RECORD EXTRACTS:
□ □ □ □

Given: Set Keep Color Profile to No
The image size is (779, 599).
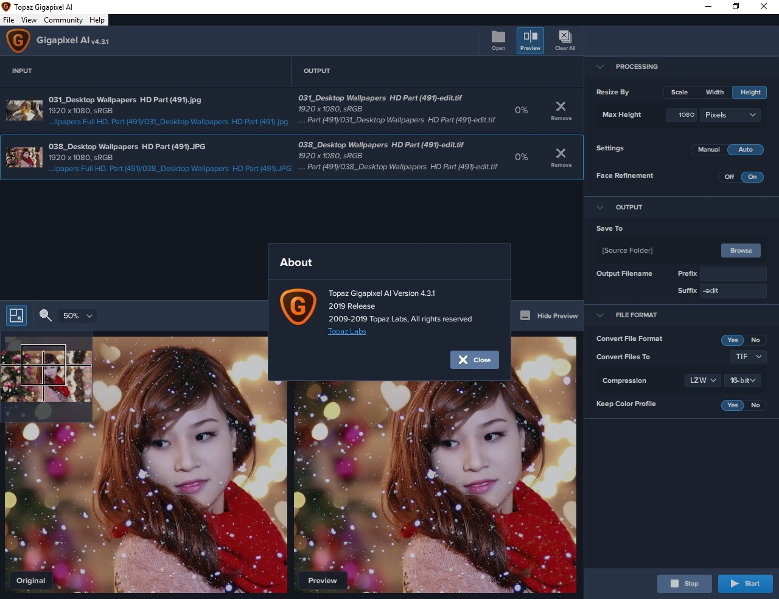Looking at the screenshot, I should [755, 405].
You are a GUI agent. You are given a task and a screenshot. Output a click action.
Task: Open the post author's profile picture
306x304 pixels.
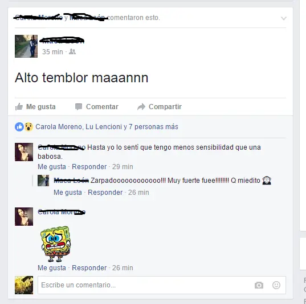[x=26, y=46]
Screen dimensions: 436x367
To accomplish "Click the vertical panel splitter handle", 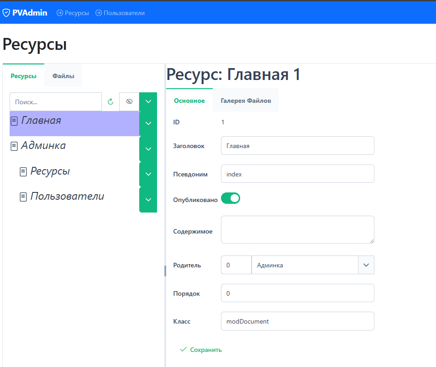I will [x=165, y=271].
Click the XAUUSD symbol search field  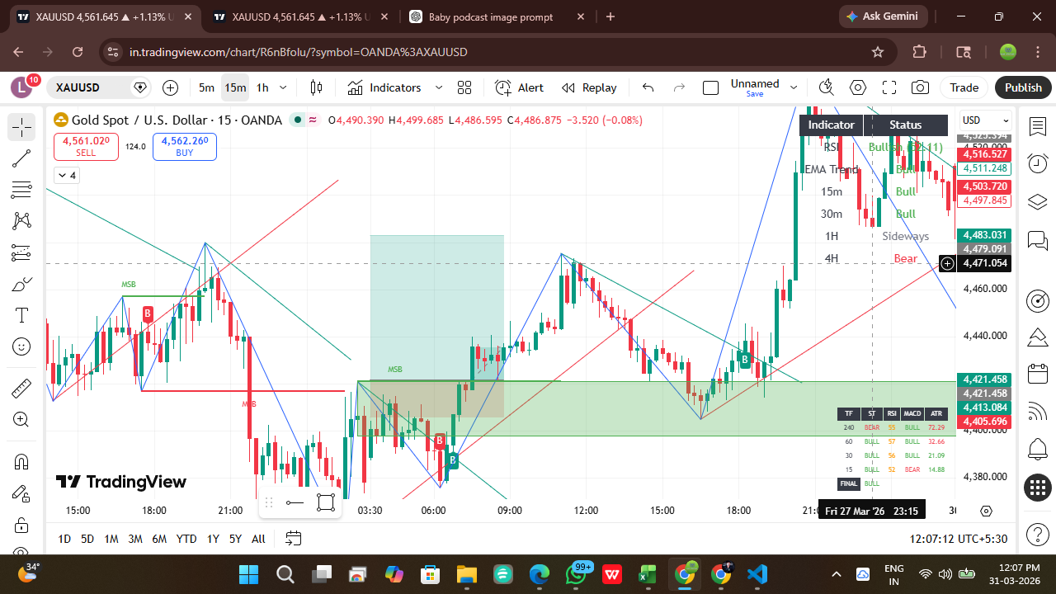click(x=89, y=87)
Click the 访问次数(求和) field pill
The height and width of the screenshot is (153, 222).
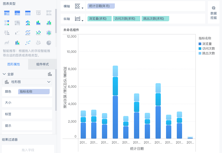click(126, 19)
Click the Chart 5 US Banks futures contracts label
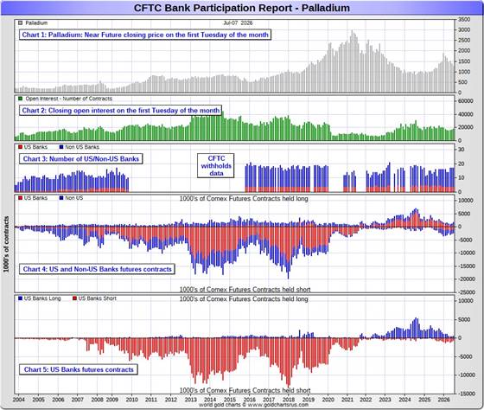Image resolution: width=484 pixels, height=410 pixels. click(x=79, y=369)
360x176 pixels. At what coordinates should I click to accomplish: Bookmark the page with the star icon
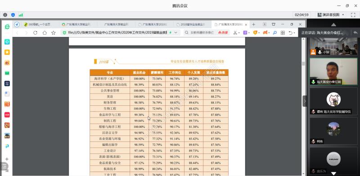(x=54, y=33)
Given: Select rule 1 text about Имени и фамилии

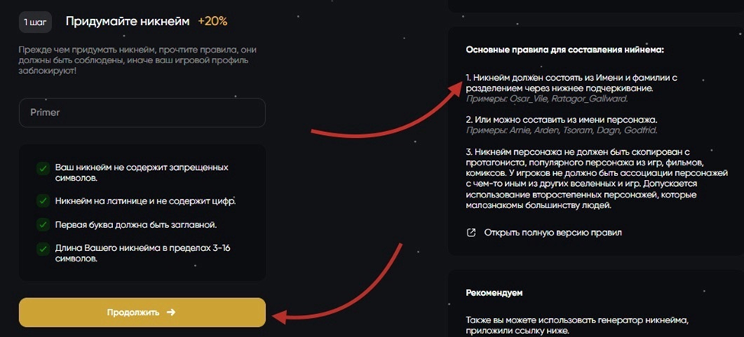Looking at the screenshot, I should coord(571,83).
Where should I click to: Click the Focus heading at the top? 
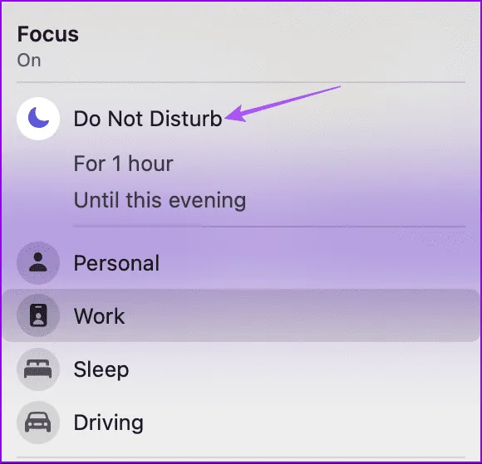coord(48,34)
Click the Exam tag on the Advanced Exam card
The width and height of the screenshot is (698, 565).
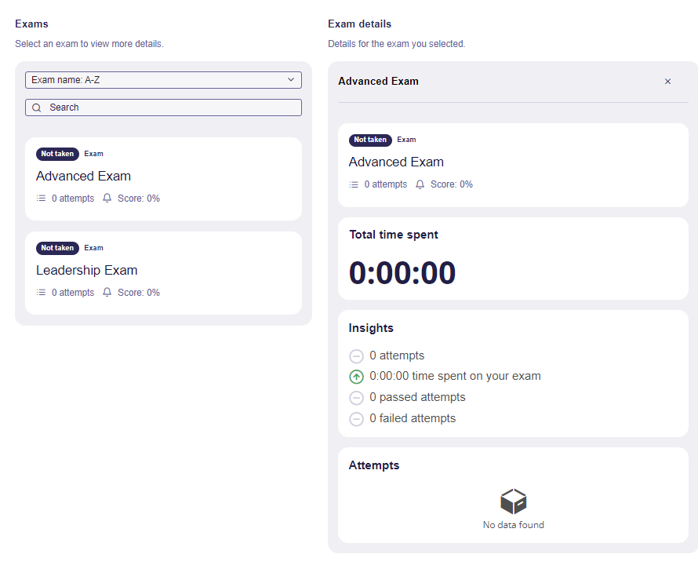point(93,154)
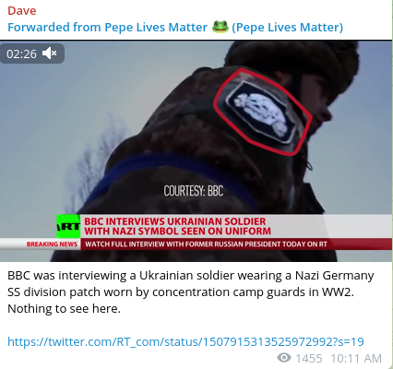Image resolution: width=393 pixels, height=369 pixels.
Task: Unmute video via muted speaker icon
Action: [49, 54]
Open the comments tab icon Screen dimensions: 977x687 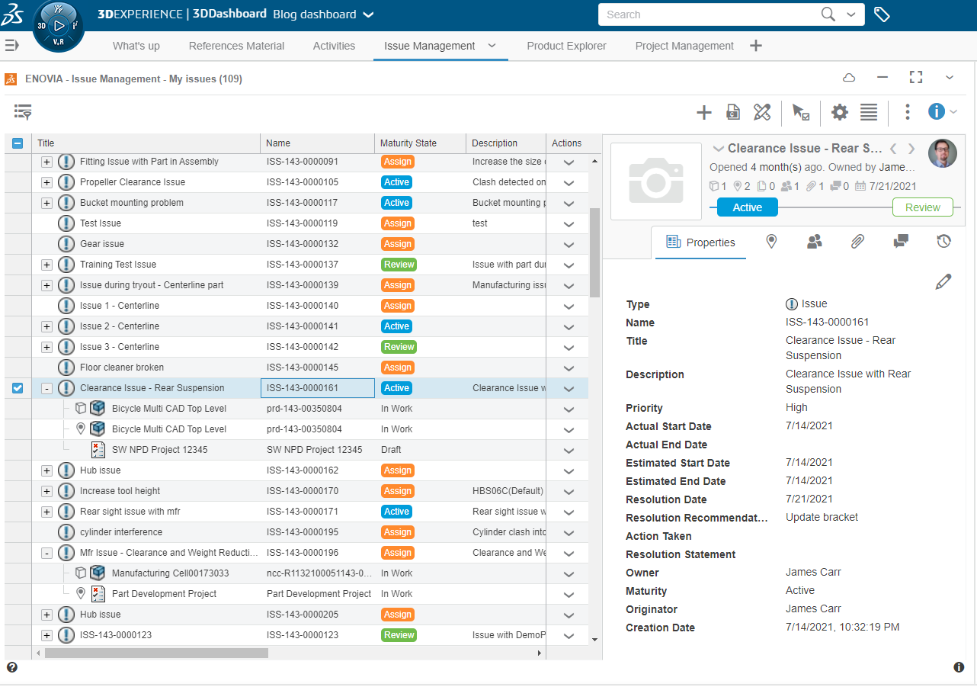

□ □ □ □

TASK: What is needed is an exact repeat of only the lines from the one containing "Where should I" through the last line of the listing above, both ends included, without the pictures.

ANSWER TO THE EXERCISE:
Where should I click to: Click the Focus heading at the top? 
coord(48,34)
Click the Exam tag on the Advanced Exam card
The width and height of the screenshot is (698, 565).
point(93,154)
Image resolution: width=393 pixels, height=369 pixels.
Task: Unmute video via muted speaker icon
Action: [49, 54]
Open the comments tab icon Screen dimensions: 977x687 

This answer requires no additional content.